▶ **Exercise prompt**
The records are to be copied exactly and in full.

-- Data extract follows --

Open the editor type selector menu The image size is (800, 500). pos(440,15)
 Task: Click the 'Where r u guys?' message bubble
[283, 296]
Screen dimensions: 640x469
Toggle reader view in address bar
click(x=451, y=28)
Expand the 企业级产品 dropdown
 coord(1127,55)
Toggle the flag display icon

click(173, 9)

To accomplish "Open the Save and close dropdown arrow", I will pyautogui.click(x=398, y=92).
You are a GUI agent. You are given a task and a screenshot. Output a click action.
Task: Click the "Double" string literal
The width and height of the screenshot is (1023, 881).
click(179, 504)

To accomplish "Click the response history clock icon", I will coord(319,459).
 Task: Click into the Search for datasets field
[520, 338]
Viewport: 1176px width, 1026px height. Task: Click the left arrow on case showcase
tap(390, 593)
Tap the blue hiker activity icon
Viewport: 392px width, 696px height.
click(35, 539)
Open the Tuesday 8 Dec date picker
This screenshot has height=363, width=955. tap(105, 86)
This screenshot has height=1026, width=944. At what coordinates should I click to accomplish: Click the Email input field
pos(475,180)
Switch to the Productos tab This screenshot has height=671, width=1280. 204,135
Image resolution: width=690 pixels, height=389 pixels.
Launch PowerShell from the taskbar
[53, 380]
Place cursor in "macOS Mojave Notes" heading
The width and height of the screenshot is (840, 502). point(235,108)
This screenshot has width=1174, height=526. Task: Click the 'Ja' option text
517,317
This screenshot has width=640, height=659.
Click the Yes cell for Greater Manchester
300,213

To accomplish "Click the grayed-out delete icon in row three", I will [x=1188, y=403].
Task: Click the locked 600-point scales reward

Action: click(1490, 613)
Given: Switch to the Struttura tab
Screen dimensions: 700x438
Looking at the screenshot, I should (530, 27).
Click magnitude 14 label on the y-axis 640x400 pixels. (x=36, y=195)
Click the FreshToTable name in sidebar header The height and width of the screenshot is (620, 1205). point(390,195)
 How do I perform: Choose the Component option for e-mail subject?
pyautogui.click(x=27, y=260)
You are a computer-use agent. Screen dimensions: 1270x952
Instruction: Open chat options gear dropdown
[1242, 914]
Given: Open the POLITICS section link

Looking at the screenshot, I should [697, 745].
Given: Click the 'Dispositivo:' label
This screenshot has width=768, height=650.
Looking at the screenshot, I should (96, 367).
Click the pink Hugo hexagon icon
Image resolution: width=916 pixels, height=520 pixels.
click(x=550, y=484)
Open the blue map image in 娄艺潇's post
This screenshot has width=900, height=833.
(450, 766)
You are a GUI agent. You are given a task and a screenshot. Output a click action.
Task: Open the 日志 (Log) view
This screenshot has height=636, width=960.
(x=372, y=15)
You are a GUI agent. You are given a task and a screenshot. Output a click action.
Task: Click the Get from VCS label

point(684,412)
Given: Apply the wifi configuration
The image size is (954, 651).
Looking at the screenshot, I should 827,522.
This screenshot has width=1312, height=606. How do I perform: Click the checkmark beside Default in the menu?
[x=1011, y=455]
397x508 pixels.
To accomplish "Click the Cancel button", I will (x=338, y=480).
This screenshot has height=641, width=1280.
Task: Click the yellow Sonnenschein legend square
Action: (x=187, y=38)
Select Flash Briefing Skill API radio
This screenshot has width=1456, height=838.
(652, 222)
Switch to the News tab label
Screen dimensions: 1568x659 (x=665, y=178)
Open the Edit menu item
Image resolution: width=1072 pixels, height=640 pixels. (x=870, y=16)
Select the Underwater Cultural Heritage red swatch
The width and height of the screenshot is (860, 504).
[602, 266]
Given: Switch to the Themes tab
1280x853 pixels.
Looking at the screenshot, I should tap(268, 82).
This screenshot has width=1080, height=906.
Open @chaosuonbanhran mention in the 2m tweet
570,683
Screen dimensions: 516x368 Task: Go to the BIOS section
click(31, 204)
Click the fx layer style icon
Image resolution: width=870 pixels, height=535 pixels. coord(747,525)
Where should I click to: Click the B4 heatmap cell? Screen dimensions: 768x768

-- Data extract concluded --

▶ **Answer box**
Open the editor type selector menu The image size is (800, 500). pos(440,15)
 Task: Click the 'Where r u guys?' message bubble
[283, 296]
Screen dimensions: 640x469
Toggle reader view in address bar
click(x=451, y=28)
Expand the 企业级产品 dropdown
 coord(1127,55)
Toggle the flag display icon

click(173, 9)

To accomplish "Open the Save and close dropdown arrow", I will pyautogui.click(x=398, y=92).
You are a GUI agent. You are given a task and a screenshot. Output a click action.
Task: Click the "Double" string literal
The width and height of the screenshot is (1023, 881).
click(179, 504)

To accomplish "Click the response history clock icon", I will coord(319,459).
 Task: Click into the Search for datasets field
[520, 338]
Viewport: 1176px width, 1026px height. Task: Click the left arrow on case showcase
tap(390, 593)
Tap the blue hiker activity icon
Viewport: 392px width, 696px height.
click(35, 539)
Open the Tuesday 8 Dec date picker
This screenshot has height=363, width=955. tap(105, 86)
This screenshot has height=1026, width=944. At what coordinates should I click to accomplish: Click the Email input field
pos(475,180)
Switch to the Productos tab This screenshot has height=671, width=1280. 204,135
Image resolution: width=690 pixels, height=389 pixels.
Launch PowerShell from the taskbar
[53, 380]
Place cursor in "macOS Mojave Notes" heading
The width and height of the screenshot is (840, 502). point(235,108)
This screenshot has width=1174, height=526. Task: Click the 'Ja' option text
517,317
This screenshot has width=640, height=659.
Click the Yes cell for Greater Manchester
300,213

To accomplish "Click the grayed-out delete icon in row three", I will [x=1188, y=403].
Task: Click the locked 600-point scales reward

Action: click(1490, 613)
Given: Switch to the Struttura tab
Screen dimensions: 700x438
Looking at the screenshot, I should (530, 27).
Click magnitude 14 label on the y-axis 640x400 pixels. (x=36, y=195)
Click the FreshToTable name in sidebar header The height and width of the screenshot is (620, 1205). point(390,195)
 How do I perform: Choose the Component option for e-mail subject?
pyautogui.click(x=27, y=260)
You are a computer-use agent. Screen dimensions: 1270x952
Instruction: Open chat options gear dropdown
[1242, 914]
Given: Open the POLITICS section link

Looking at the screenshot, I should [697, 745].
Given: Click the 'Dispositivo:' label
This screenshot has width=768, height=650.
Looking at the screenshot, I should (96, 367).
Click the pink Hugo hexagon icon
Image resolution: width=916 pixels, height=520 pixels.
click(x=550, y=484)
Open the blue map image in 娄艺潇's post
This screenshot has width=900, height=833.
(450, 766)
You are a GUI agent. You are given a task and a screenshot. Output a click action.
Task: Open the 日志 (Log) view
This screenshot has height=636, width=960.
(x=372, y=15)
You are a GUI agent. You are given a task and a screenshot. Output a click action.
Task: Click the Get from VCS label

point(684,412)
Given: Apply the wifi configuration
The image size is (954, 651).
Looking at the screenshot, I should 827,522.
This screenshot has width=1312, height=606. How do I perform: Click the checkmark beside Default in the menu?
[x=1011, y=455]
397x508 pixels.
To accomplish "Click the Cancel button", I will (x=338, y=480).
This screenshot has height=641, width=1280.
Task: Click the yellow Sonnenschein legend square
Action: (x=187, y=38)
Select Flash Briefing Skill API radio
This screenshot has width=1456, height=838.
(652, 222)
Switch to the News tab label
Screen dimensions: 1568x659 (x=665, y=178)
Open the Edit menu item
Image resolution: width=1072 pixels, height=640 pixels. (x=870, y=16)
Select the Underwater Cultural Heritage red swatch
The width and height of the screenshot is (860, 504).
[602, 266]
Given: Switch to the Themes tab
1280x853 pixels.
Looking at the screenshot, I should tap(268, 82).
This screenshot has width=1080, height=906.
Open @chaosuonbanhran mention in the 2m tweet
570,683
Screen dimensions: 516x368 Task: Go to the BIOS section
click(31, 204)
Click the fx layer style icon
Image resolution: width=870 pixels, height=535 pixels. coord(747,525)
Where should I click to: Click the B4 heatmap cell? Screen dimensions: 768x768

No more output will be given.